# WORK TASK:
Report every line below that carries the word "agent".

Saved data entries
↓
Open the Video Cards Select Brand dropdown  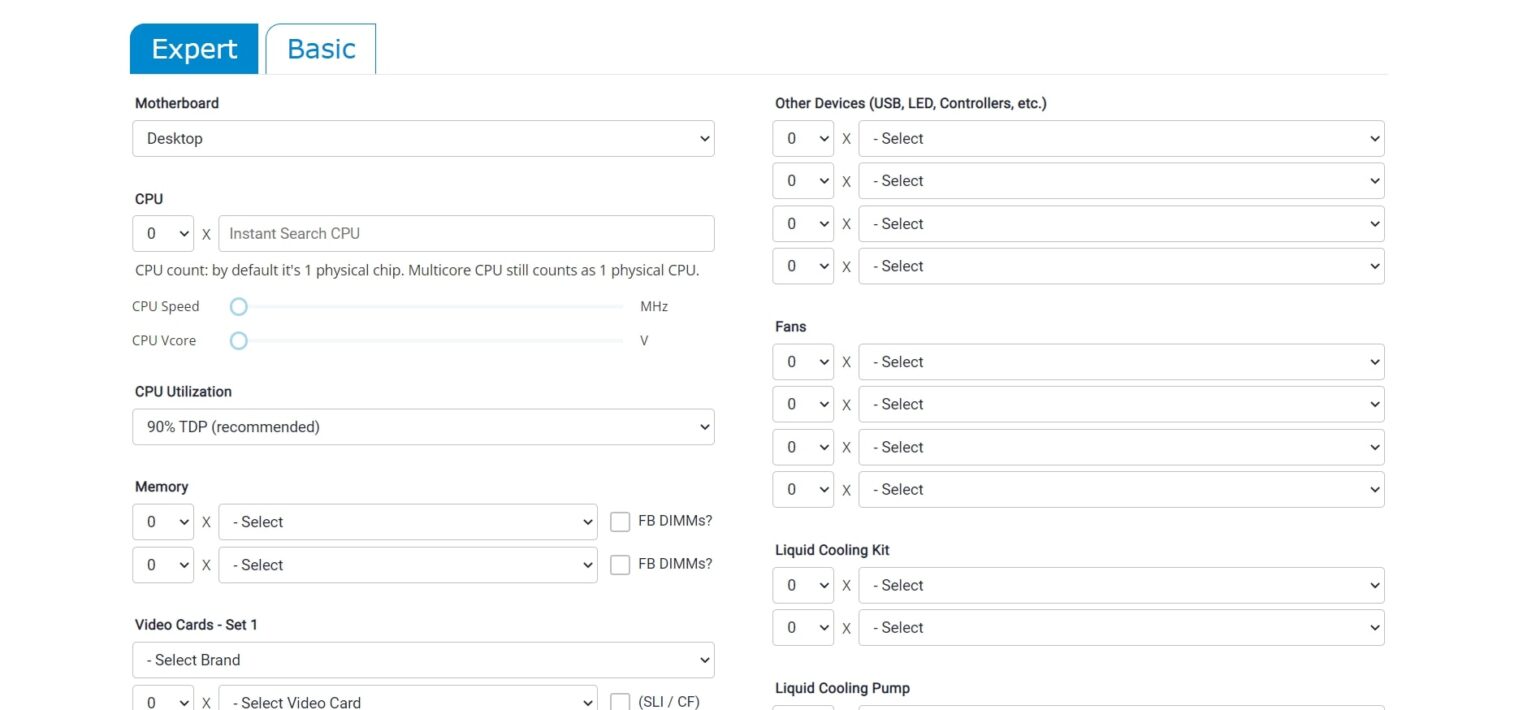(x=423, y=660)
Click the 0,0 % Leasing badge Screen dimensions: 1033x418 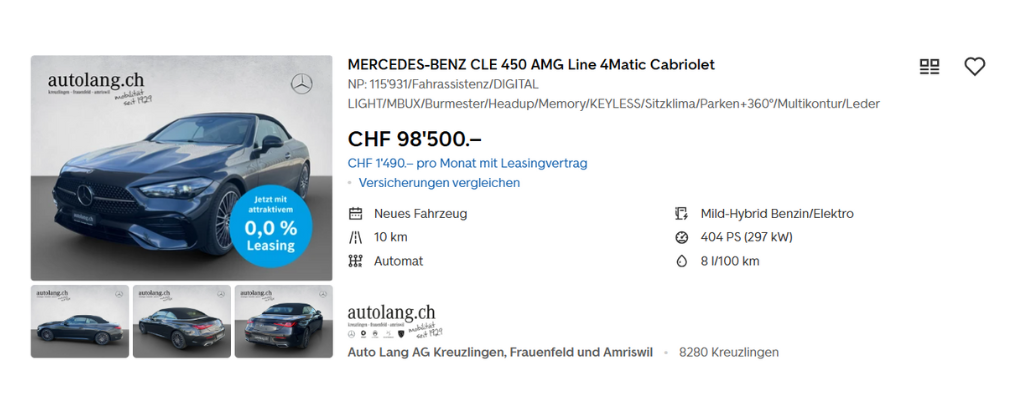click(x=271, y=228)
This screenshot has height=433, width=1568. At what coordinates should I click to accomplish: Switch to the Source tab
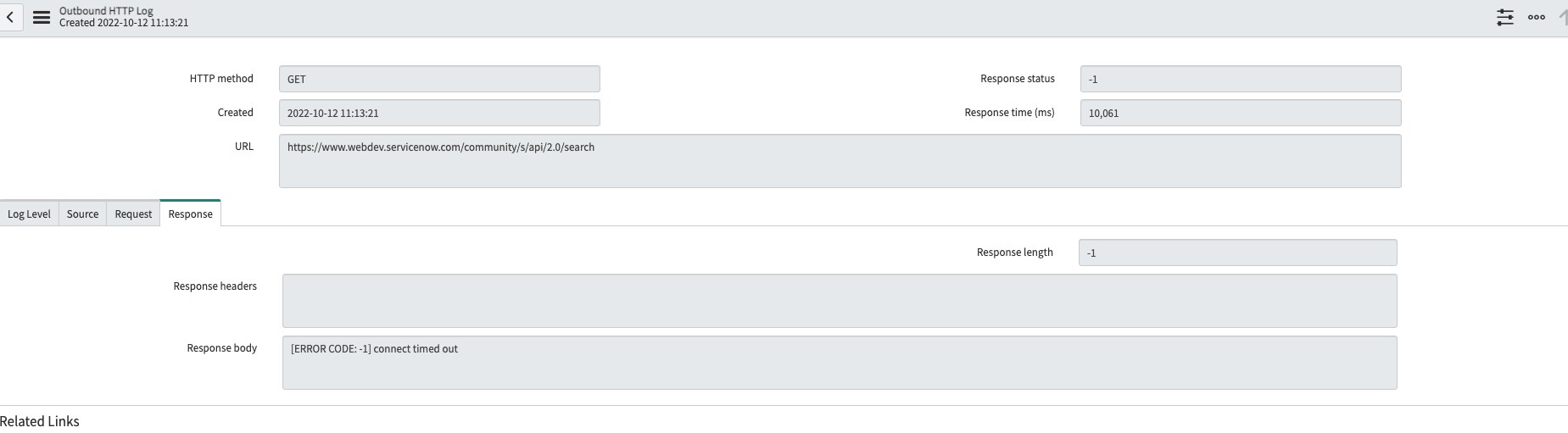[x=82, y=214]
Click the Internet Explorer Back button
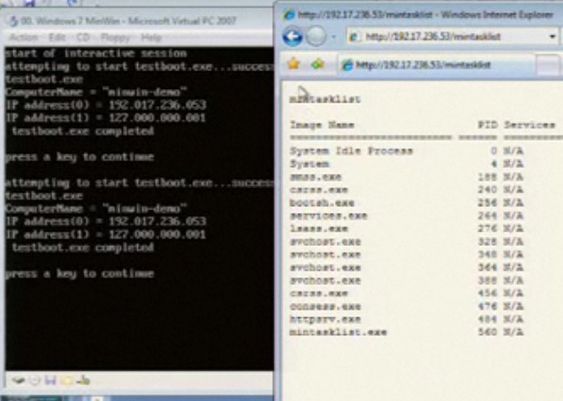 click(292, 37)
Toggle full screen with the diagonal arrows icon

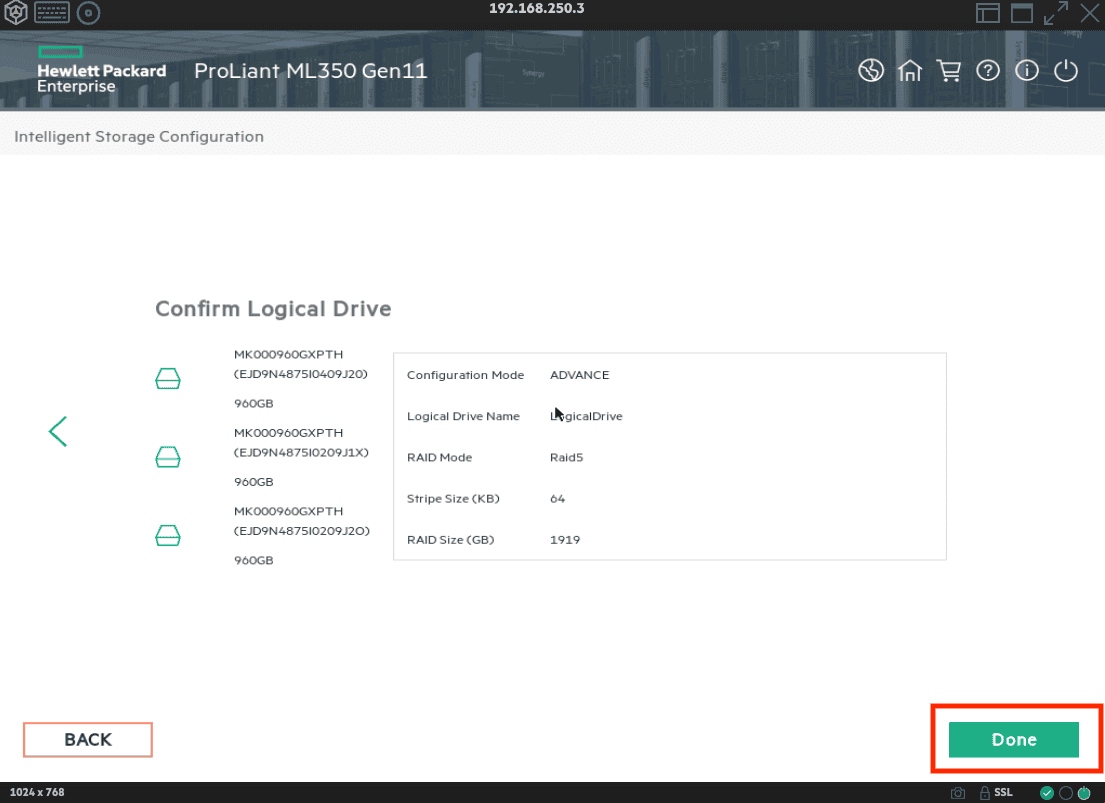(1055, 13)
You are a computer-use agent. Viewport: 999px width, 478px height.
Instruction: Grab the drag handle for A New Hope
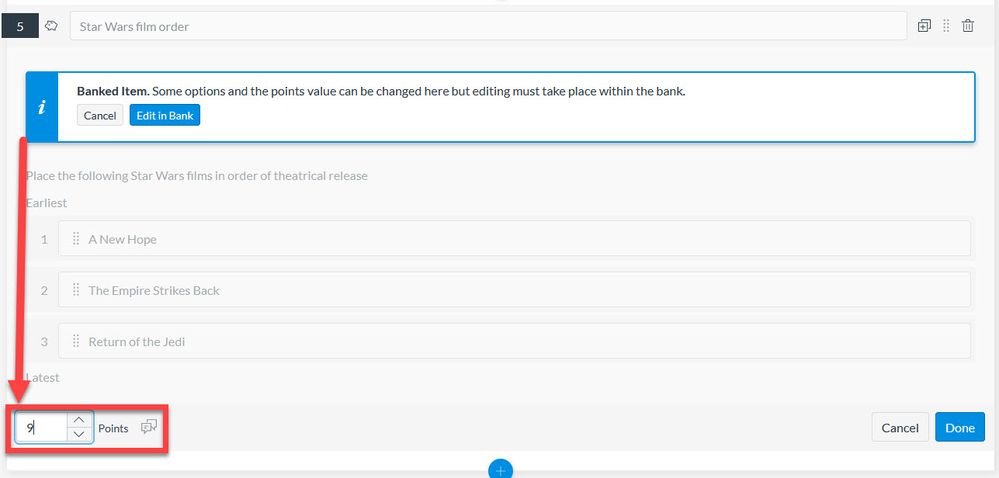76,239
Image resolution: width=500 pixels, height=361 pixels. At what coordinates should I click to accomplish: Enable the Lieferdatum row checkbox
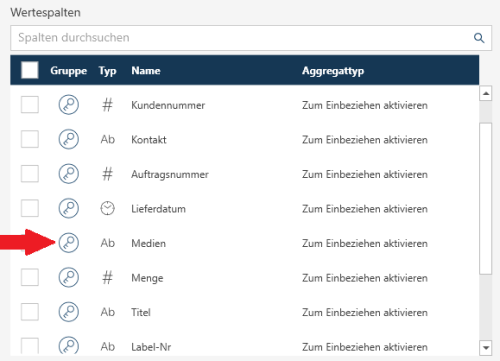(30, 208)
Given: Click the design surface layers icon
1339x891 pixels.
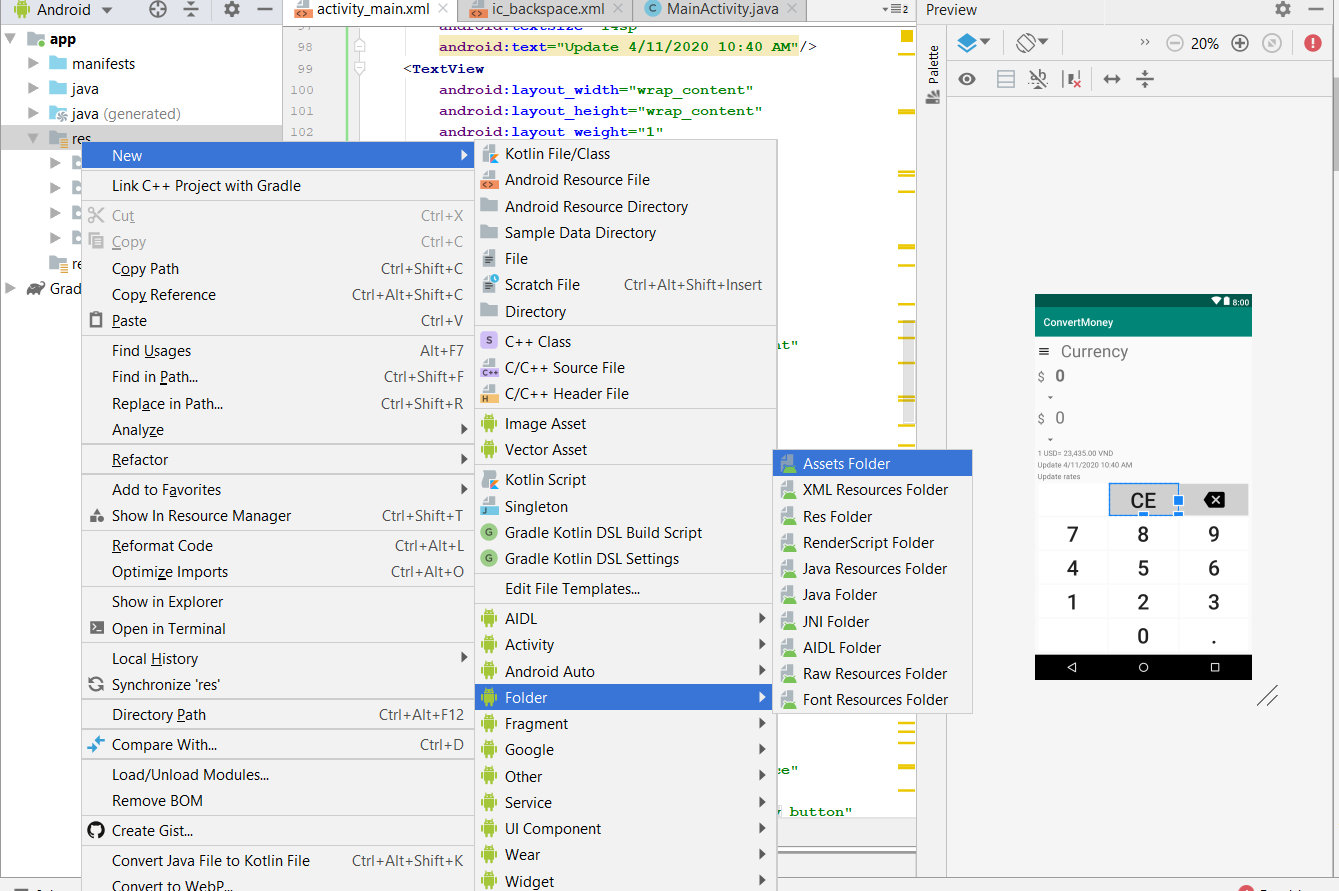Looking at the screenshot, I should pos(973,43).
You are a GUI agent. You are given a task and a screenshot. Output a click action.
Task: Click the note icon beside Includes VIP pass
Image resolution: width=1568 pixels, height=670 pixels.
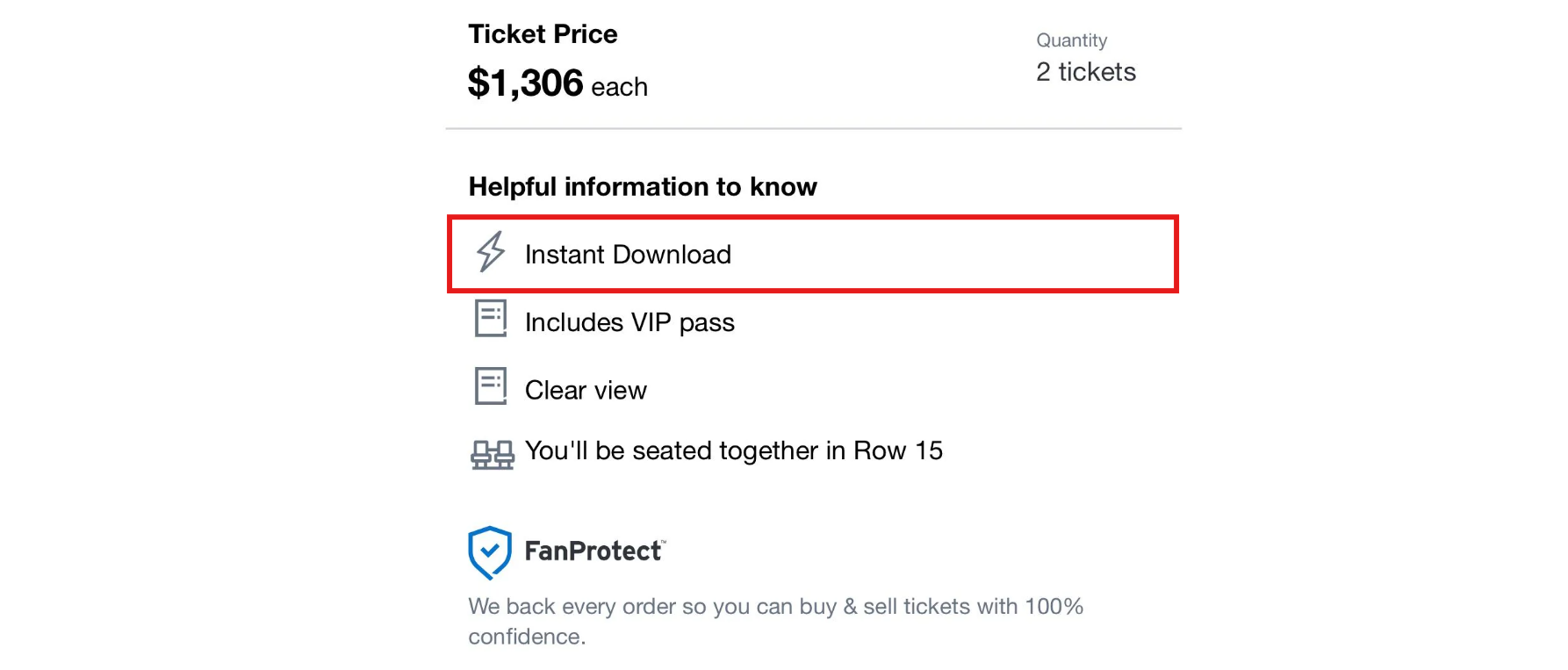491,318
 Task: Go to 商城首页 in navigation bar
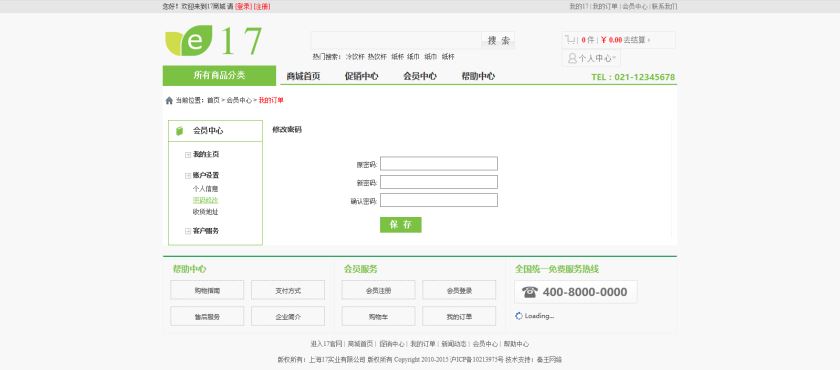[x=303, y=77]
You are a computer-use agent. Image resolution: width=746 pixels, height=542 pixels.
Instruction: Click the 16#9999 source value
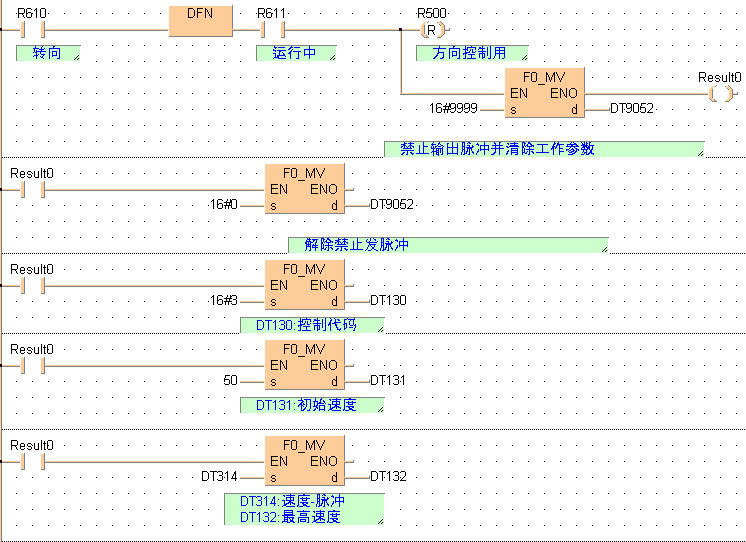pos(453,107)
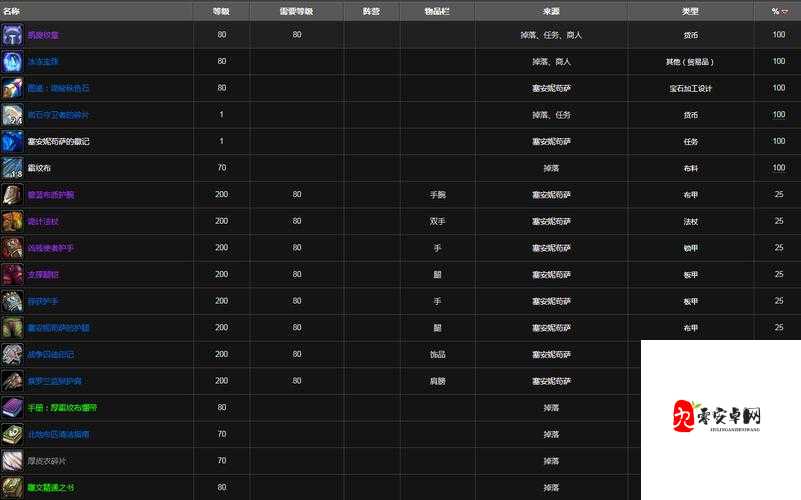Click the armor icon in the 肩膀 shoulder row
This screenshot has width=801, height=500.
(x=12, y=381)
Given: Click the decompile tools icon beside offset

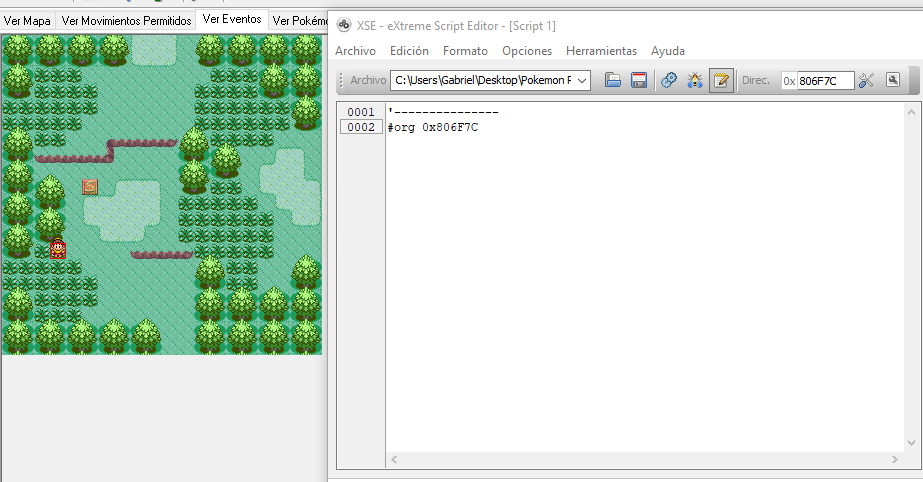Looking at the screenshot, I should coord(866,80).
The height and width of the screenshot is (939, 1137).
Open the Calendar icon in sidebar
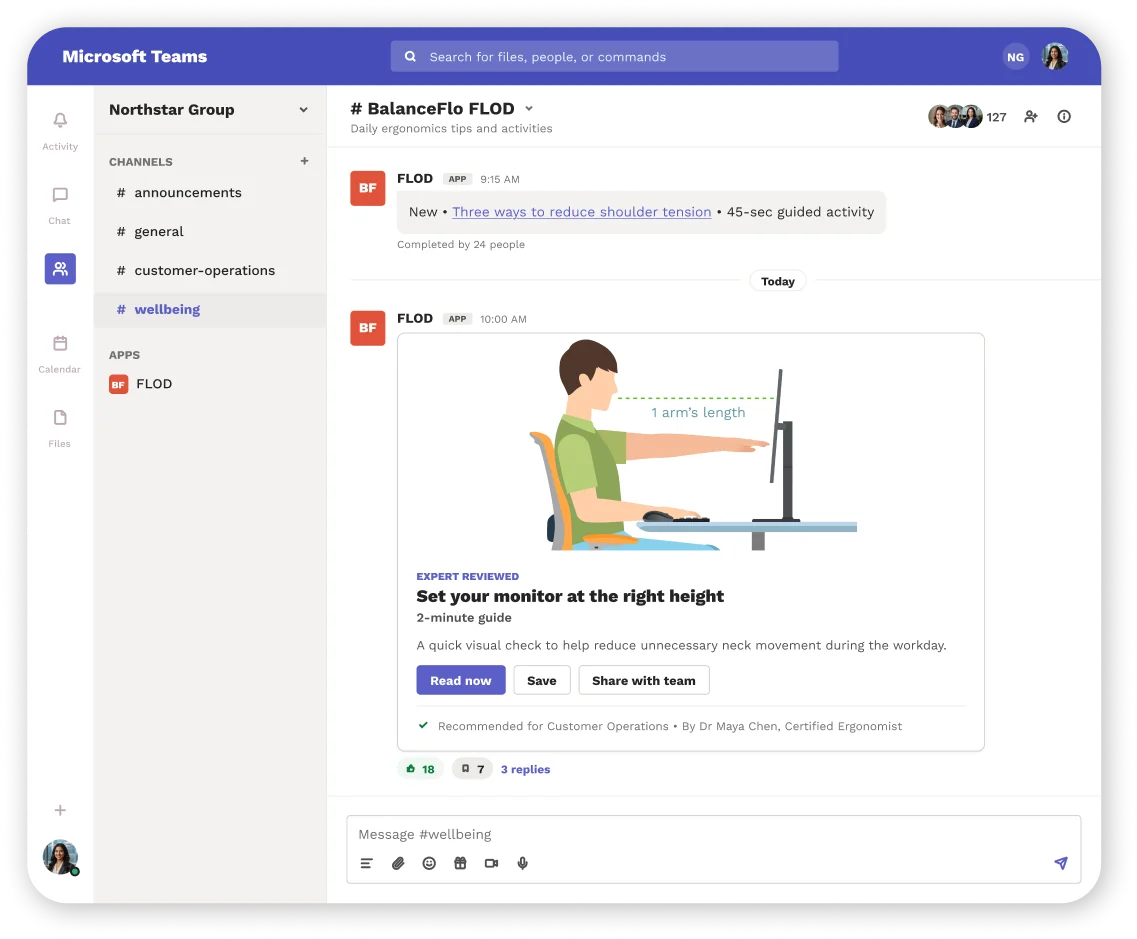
↑
# RESULT:
You are a computer-use agent. Viewport: 999px width, 478px height.
You are a GUI agent. You are given a task and a screenshot. Output a click action.
You are a computer-use agent. Image resolution: width=746 pixels, height=542 pixels.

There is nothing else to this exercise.